Over half of patients may suffer

Despite typically reported rates of 1% to 2% for severe, chronic CRPS following these injuries, it appears that milder cases are substantially more common.

In a cohort of 274 patients with Colles’s fractures, at 2 weeks, 24% met all 4 of the criteria used in the study to define CRPS, specifically:

  • tenderness
  • vascular instability
  • stiffness
  • objective swelling of areas distal to and distinctive from the fracture.

Although 48% met none of the criteria, the remaining 28% had at least some of the criteria.4

Most patients recover. Patients with partial CRPS improved more rapidly than those with CRPS; by 5 months, most had recovered completely. Patients with definitive CRPS also improved, although about 65% still reported stiffness in hands and wrists at 5 months. Another cohort study of 100 patients, also with Colles’s fractures, found similar rates of CRPS 9 weeks.5

 

 

 

CLINICAL CONTEXT: Treatments are not very effective

A systematic review of therapeutic options found 18 randomized controlled studies evaluating possible therapies for CRPS.6 The overall quality of data was low. The authors concluded there was little to no evidence for sympathetic blockade (either via stellate ganglion block or RIS block), radical scavenging with DMSO, prednisolone, acupuncture, or manual lymph drainage. Bisphosphonates and calcitonin, as well as qigong exercises, did show some potential, but data were too limited to draw a firm conclusion.

Guidelines recommend early intervention with physical and psychological therapy, as well as adequate pain control.7

The systematic review also identified 2 studies of preventive interventions. A pilot study of vitamin C (by the authors of the trial that is the subject of this PURL) showed some efficacy.8 An RCT of IV guanethidine found no benefit compared with saline.6

STUDY SUMMARY: Vitamin C reduced the rate of CRPS

This randomized, multicenter, dose-ranging, placebo-controlled trial was performed at 3 hospitals in the Netherlands.1 Any adult (>18 years of age) with a fracture of one or both wrists treated in the emergency departments of these hospitals was invited to participate. During 2001–2004, there were 2137 patients with wrist fractures.
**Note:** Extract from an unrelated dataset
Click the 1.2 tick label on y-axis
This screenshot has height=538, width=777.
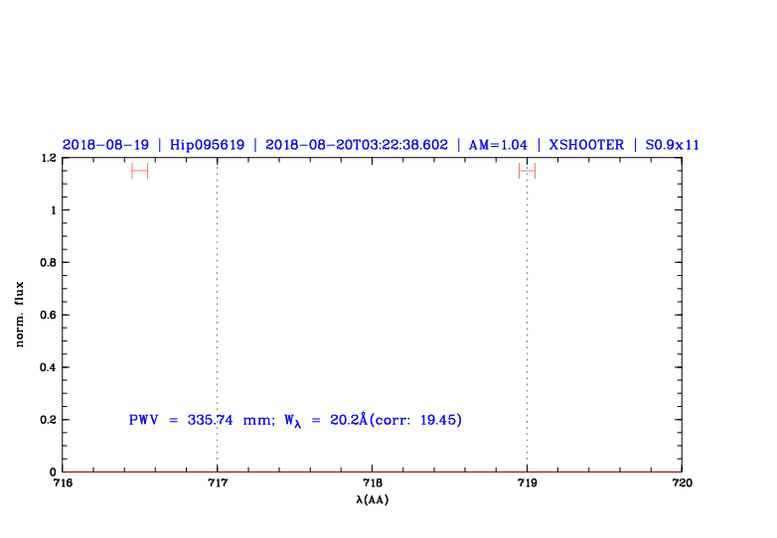pyautogui.click(x=47, y=158)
Of these, 416 (19.5%) patients (with 427 fractures) were enrolled in the study. The study was double-blinded, and allocation was adequately concealed. There was 100% follow-up of all patients. Of enrolled patients, 82.4% were women, and the average age of all subjects was 62.4 years.

Patients were randomized into 1 of 4 groups: placebo, vitamin C 200 mg daily, vitamin C 500 mg daily, or vitamin C 1500 mg daily for 50 days. Other fracture therapy was undertaken at the discretion of the treating physician. Patients were evaluated at 1 week, 4 or 5 weeks (or cast removal), 6 or 7 weeks, 12 weeks, and 26 weeks. After 1 year, patients were contacted by phone or mail to confirm their status using Veldman’s criteria (TABLE 1).8

TABLE 1
Veldman’s criteria for diagnosis of complex regional pain syndrome, type 1

Must have 4 of the 5 symptoms below, at the affected hand or wrist, or during activity with that wrist:
  • Unexplained pain, not normal for typical treatment course
  • Difference in skin color (compared to other wrist)
  • Diffuse edema
  • Difference in skin temperature (compared to other wrist)
  • Limited range of motion, not normal for typical treatment course

10% of the placebo group had CRPS after 1 year

One year after the fracture, 10% of placebo patients had a diagnosis of CRPS. Rates of CRPS were 4%, 2%, and 2% in the 200 mg, 500 mg, 1500 mg daily dosing of vitamin C, respectively (TABLE 2).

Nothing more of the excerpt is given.